===== TEXT BLOCK =====

Austria will become the first country in western Europe to reimpose a full coronavirus lockdown this autumn to tackle a new wave of infections, and will require its whole population to be vaccinated as of February.
Roughly two-thirds of Austria’s population is fully vaccinated against COVID-19, one of the lowest rates in western Europe. Its infections are among the highest on the continent, with a seven-day incidence of 991 per 100,000 people.
Austria introduced a lockdown for all those who were unvaccinated on Monday but since then infections have continued to set new records.
The two worst-hit provinces, Salzburg and Upper Austria, said on Thursday they would introduce their own lockdowns, raising pressure on the government to do the same nationally.
“We have not succeeded in convincing enough people to get vaccinated,” Chancellor Alexander Schallenberg told a news conference, saying the lockdown would start on Monday and the requirement to be vaccinated on Feb. 1.
“It hurts that such measures still have to be taken.”
With cold weather setting in across Europe as winter approaches, governments have been forced to consider reimposing unpopular lockdowns. The Netherlands has reimposed a partial lockdown, with bars and restaurants closing at 8 p.m.
The issue has also deepened a rift between Schallenberg’s conservatives and their coalition partner, the left-wing Greens. Schallenberg said only days ago that he did not want to impose extra restrictions on the unvaccinated, even as Health Minister Wolfgang Mueckstein called for a nighttime curfew.

===== LISTED RECORDS =====

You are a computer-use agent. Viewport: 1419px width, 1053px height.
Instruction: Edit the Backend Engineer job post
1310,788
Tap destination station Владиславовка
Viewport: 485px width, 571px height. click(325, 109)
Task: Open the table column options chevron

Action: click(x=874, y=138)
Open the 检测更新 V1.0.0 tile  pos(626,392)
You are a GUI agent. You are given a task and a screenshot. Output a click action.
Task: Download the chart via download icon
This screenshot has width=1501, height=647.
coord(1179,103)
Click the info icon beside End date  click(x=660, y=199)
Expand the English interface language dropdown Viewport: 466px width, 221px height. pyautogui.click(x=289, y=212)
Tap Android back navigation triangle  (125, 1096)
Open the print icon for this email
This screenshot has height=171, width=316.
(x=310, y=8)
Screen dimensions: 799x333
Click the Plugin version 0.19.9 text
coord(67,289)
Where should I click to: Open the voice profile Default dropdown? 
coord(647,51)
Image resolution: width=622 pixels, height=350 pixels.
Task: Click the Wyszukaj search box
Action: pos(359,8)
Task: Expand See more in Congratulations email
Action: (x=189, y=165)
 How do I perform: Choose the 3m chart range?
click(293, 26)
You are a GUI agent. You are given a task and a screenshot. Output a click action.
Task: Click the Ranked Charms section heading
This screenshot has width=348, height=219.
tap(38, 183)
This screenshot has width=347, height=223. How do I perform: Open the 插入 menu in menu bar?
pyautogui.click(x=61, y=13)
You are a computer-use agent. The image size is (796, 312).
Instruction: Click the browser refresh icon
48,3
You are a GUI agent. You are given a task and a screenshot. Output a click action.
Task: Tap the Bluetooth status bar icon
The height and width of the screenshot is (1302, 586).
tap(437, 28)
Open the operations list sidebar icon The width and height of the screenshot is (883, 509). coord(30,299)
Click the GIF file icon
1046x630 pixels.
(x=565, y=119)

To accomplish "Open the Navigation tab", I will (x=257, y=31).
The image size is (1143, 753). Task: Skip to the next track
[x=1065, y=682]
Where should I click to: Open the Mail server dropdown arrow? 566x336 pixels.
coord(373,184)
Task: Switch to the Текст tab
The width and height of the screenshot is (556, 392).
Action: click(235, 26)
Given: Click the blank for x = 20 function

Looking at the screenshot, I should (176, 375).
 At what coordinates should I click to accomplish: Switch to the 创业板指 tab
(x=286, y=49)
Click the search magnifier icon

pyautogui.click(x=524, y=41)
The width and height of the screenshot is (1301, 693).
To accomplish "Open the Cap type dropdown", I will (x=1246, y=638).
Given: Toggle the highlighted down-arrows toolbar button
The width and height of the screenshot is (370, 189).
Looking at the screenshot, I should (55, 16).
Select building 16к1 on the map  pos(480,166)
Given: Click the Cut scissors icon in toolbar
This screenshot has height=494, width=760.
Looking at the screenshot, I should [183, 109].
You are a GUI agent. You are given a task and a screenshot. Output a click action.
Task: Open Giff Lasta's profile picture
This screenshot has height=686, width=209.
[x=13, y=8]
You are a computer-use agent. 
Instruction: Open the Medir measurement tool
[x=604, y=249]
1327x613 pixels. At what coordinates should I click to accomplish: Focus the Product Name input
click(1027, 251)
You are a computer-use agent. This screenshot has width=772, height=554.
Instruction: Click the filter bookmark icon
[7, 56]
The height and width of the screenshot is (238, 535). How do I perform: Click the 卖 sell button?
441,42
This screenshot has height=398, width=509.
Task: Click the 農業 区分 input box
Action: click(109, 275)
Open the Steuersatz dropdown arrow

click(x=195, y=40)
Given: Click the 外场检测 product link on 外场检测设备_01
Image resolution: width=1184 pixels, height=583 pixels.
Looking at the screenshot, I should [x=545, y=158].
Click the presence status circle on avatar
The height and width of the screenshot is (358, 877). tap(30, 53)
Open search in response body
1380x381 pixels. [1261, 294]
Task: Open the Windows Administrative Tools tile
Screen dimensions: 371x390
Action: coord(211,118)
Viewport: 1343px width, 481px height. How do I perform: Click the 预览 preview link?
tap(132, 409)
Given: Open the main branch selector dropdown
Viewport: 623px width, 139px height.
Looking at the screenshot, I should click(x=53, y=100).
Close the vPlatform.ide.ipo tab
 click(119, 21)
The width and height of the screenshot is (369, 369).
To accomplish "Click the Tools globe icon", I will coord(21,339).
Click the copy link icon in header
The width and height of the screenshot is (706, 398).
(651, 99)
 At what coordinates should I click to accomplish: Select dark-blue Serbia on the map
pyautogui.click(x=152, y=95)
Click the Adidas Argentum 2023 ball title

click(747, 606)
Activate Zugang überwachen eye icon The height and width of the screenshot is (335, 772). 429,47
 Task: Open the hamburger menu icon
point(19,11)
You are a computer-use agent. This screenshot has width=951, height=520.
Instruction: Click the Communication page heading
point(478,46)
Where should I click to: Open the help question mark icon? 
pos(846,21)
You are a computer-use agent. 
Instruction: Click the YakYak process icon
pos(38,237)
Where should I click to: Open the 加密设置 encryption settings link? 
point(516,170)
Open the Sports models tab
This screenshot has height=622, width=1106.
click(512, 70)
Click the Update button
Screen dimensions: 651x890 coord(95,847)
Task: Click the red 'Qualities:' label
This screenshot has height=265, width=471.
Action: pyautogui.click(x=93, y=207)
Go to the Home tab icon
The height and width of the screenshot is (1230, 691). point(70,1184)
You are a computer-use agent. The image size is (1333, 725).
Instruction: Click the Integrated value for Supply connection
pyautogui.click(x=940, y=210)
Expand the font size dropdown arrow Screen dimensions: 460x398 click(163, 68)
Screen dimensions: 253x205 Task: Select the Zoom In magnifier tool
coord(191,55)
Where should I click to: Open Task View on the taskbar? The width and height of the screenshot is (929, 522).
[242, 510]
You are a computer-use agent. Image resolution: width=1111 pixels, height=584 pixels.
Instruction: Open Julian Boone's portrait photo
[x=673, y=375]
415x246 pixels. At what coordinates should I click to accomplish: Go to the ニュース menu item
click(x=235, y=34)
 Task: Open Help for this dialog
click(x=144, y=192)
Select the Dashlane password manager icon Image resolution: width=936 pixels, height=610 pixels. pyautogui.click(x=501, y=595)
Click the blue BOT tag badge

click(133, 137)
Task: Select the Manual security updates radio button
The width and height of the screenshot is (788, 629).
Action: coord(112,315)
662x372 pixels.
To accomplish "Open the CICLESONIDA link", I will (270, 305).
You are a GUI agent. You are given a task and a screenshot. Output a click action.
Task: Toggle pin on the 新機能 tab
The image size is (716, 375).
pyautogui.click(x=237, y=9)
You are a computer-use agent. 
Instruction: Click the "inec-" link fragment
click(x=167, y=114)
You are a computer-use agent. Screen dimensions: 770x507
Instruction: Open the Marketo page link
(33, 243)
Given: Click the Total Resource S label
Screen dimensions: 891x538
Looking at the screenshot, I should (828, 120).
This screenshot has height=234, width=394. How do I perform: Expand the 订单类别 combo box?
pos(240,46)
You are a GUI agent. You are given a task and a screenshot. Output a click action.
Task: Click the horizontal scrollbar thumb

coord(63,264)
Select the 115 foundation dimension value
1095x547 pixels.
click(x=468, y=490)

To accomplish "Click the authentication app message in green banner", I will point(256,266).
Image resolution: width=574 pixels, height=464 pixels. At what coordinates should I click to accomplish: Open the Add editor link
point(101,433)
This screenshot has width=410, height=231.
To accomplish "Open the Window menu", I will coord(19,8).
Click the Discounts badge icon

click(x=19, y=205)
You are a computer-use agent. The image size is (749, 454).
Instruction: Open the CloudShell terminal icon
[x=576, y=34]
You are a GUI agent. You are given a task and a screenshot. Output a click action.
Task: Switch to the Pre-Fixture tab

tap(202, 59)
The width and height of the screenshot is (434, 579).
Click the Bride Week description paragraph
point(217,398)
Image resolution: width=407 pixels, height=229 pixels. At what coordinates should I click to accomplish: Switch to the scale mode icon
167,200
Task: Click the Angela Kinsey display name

=====

ACTIONS TO TAKE —
1 – Please print the part of the article on Austria's lockdown that opens with the words containing "Roughly two-thirds of" and closes with "the same nationally.".
2 – According to the article on Austria's lockdown, what is Austria's seven-day incidence of infections?
3 – List every country or province named in the article on Austria's lockdown.
Rely only on the article on Austria's lockdown.

TASK RESPONSES —
1 –
Roughly two-thirds of Austria’s population is fully vaccinated against COVID-19, one of the lowest rates in western Europe. Its infections are among the highest on the continent, with a seven-day incidence of 991 per 100,000 people.
Austria introduced a lockdown for all those who were unvaccinated on Monday but since then infections have continued to set new records.
The two worst-hit provinces, Salzburg and Upper Austria, said on Thursday they would introduce their own lockdowns, raising pressure on the government to do the same nationally.

2 – 991 per 100,000 people.

3 – Austria, Salzburg, Upper Austria, the Netherlands